"Evans The Death"
Debut albums by young bands are beasts all of their own, reflecting the pure energy rush of youth and enthrallment even as the lyrics dig deeper concerns that those of just adolescence. We understand that, and we embrace it as a first flush of exciting creativity. Evans The Death, five fresh-faced youngsters brought to us by the usually reliable Fortuna Pop! label, fit this ideal pretty snugly – fizzy, charging, loud indie pop songs, some reflective moments and the impression underneath that there’s plenty of room for development from this point, as good as it is by itself.
It helps that in main songwriter Dan Moss and singer Katherine Whitaker they have a writer/performer dynamic power duo, he with a neat faux-mundane turn of phrase, she in possession of a vocal style that can make elegant ennui and keen anticipation sound like the same thing. Whether intentionally or not that does suggest echoes of the Long Blondes, not just in their similar working practices but in the way seemingly trivial details and the minutiae of relationships are brought together into a whole. ‘Catch Your Cold’ has Whitaker list things she’s afraid of, including “my neighbour’s dog” and “public transport officials”, before in the chorus concluding “I’m not afraid of catching your cold”.

** DATA PROVIDED **

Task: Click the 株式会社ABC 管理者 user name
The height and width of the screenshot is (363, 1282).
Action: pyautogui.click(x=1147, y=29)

** TASKS **
1. Answer these questions about the Evans The Death review:
(a) Which label brought Evans The Death to listeners?
(b) Who is named as the band's main songwriter?
(c) What does Whitaker say she is not afraid of in the chorus of 'Catch Your Cold'?
2. Return the stretch of the Evans The Death review from "Debut albums by" through "is by itself.", copied word for word.

** SOLUTIONS BY TASK **
1.
(a) Fortuna Pop!
(b) Dan Moss
(c) Catching your cold

2.
Debut albums by young bands are beasts all of their own, reflecting the pure energy rush of youth and enthrallment even as the lyrics dig deeper concerns that those of just adolescence. We understand that, and we embrace it as a first flush of exciting creativity. Evans The Death, five fresh-faced youngsters brought to us by the usually reliable Fortuna Pop! label, fit this ideal pretty snugly – fizzy, charging, loud indie pop songs, some reflective moments and the impression underneath that there’s plenty of room for development from this point, as good as it is by itself.